Quand on considère aujourd’hui le succès de Walking Dead, aussi bien à la TV qu’en bande dessinée (chez Delcourt, en France), force est de constater qu’en matière éditoriale, les bonnes idées ne meurent jamais.
Déjà, Will Eisner avait inventé en 1940 un personnage donné pour mort, The Spirit, qui avait établi son domicile dans un cimetière. À la sortie de la guerre, comme pour conjurer un conflit mondial terrible qui s’était conclu par le génocide de la judaïcité d’Europe centrale et par l’usage de la bombe atomique, Max gaines sous le label EC Comics avait sorti une première bordée de comics d’horreur : The Crypt of terror, Vault of Horror et Haunt of Fear aussitôt visés par les ligues de vertus et étouffée par le Comic Code Authorithy (1954).
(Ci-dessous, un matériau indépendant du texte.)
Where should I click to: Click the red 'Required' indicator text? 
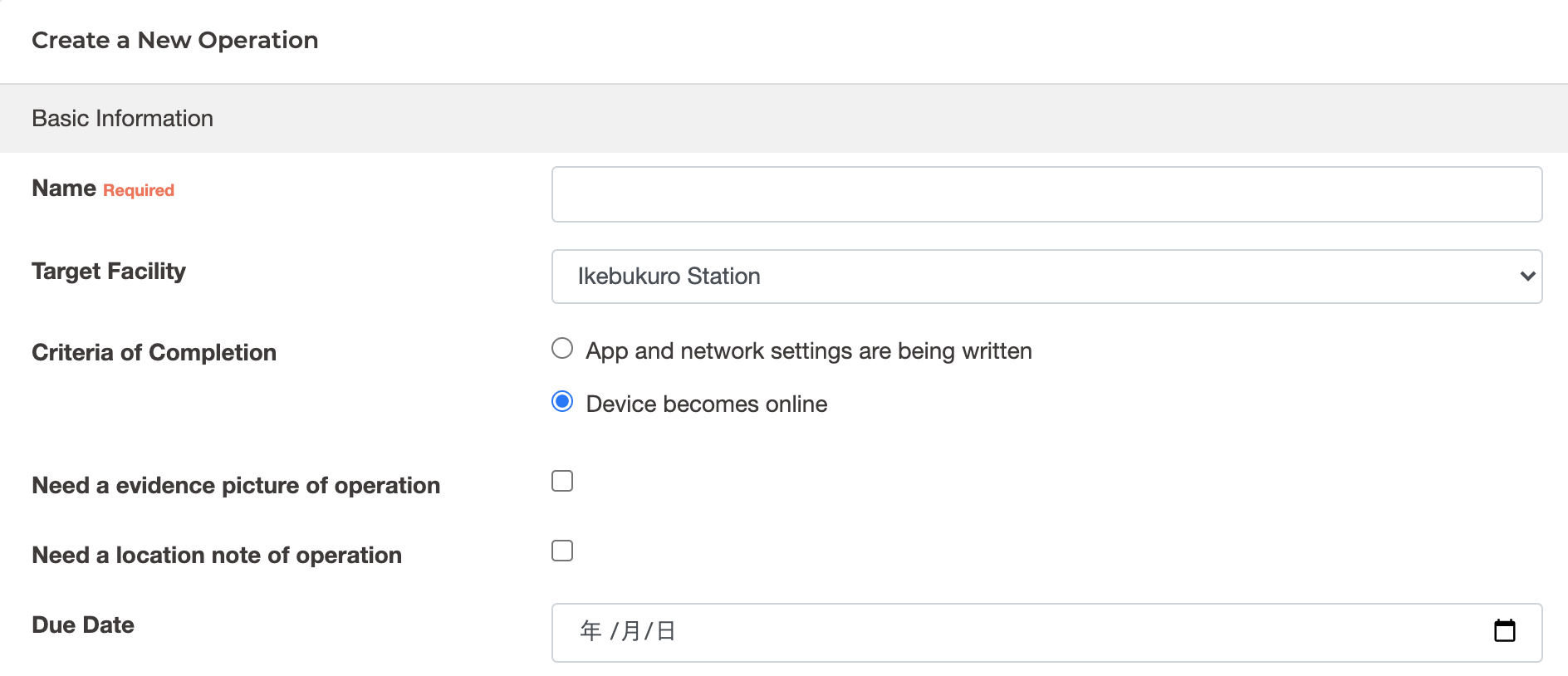(x=139, y=190)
Dix ans plus tard, la société américaine a légèrement évolué, et le comics en particulier : Marvel entame sa révolution avec la création des personnages de Fantastic Four, Spider-Man, X-Men... qui donnent un coup de vieux à Superman et Batman, aseptisés par le Comic Code. Mais surtout, depuis 1952, Mad a ouvert en kiosque la voie à une bande dessinée qui échapperait aux fourches caudines de la commission de censure des éditeurs de comics. James Warren lance Creepy avec Russ Jones et Joe Orlando en 1964.
En vedette, le narrateur, Uncle Creepy, une sorte d’Oncle Paul des histoires d’horreur. Mais bientôt, Russ Jones cède la place à un narrateur de talent : Archie Goodwin, qui amène dans son sillage quelques-uns des meilleurs graphistes de sa génération : Neal Adams, Richard Corben, Johnny Craig, jack Davis, Steve Ditko, Frank Frazetta, Jeff Jones, John Severin, Angelo Torres, Alex Toth, Al Williamson, Wallace Wood, Barry Winsor-Smith et Bernie Wrightson.
D’abord trimestriel, Creepy passa bimestriel à partir de 1965. Publié en noir et blanc, le magazine a un point mort relativement bas, ce qui lui garantit une pérennité et, en même temps, un rayonnement international, y compris en France. C’est d’ailleurs la publication de la revue en Espagne qui permet à Selectionnes Illustradas, le label-studio créé par Josep Toutain, d’apporter le fin du fin de la création espagnole au milieu des années 1970 parmi lesquels José Ortiz, Esteban Maroto, Jaime Brocal, Luis García, José González, José Bea, ou Sanjulián.
Dans la foulée, la famille s’agrandit en 1966 avec le bimestriel Eerie, une sorte de compagnon de kiosque surtout créé pour étouffer la concurrence. En fin de course -car les magazines de BD meurent aussi, l’éditeur, à court d’argent, se mit à rééditer des anciens épisodes, ce qui eut pour effet d’assécher la créativité de ces journaux. Mais le choix qui nous est présenté ici est magistral.
La camarde est une vieille amie et sa représentation remonte à la mythologie grecque, mais il est clair que la source d’inspiration majeure d’Archie Goodwin, le principal animateur de ces publications est l’écrivain Edgar Allan Poe et ses nouvelles fantastiques versées dans le macabre, teintées de mystère et d’humour, dans lesquelles il recycle l’imagerie des effrois moyenâgeux et des antiques superstitions européennes.
Sa première qualité est de transcender les talents et chacun s’y exprime avec plénitude : Frank Frazetta et son dessin virtuose, les noir et blanc époustouflants de Joe Orlando, les doubletones de Al Williamson, les compositions graphiques ingénieuses d’Alex Toth, les matières subtiles de Gray Morrow, le dynamisme de Gene Colan... On y retrouve même Steve Ditko, le dessinateur de Spider-Man, transcendé par cette œuvre au noir.
Dans cette édition, on s’intéressera particulièrement au travail éditorial mis en place par Delirium : traducteurs de talent (Doug Headline, Alain David...) et un accompagnement critique de qualité : ainsi, devant des couvertures originales signées Jack Davis ou Frank Frazetta, on découvre une postface de Bernard Joubert qui relate comment Creepy fut interdit pendant quelques mois en France en 1969, des dossiers réalisés par des spécialistes américains et des biographies des artistes intervenants.
Un achat à inscrire dans la liste de vos cadeaux pour les fêtes, qu’elles célèbrent les morts ou les vivants.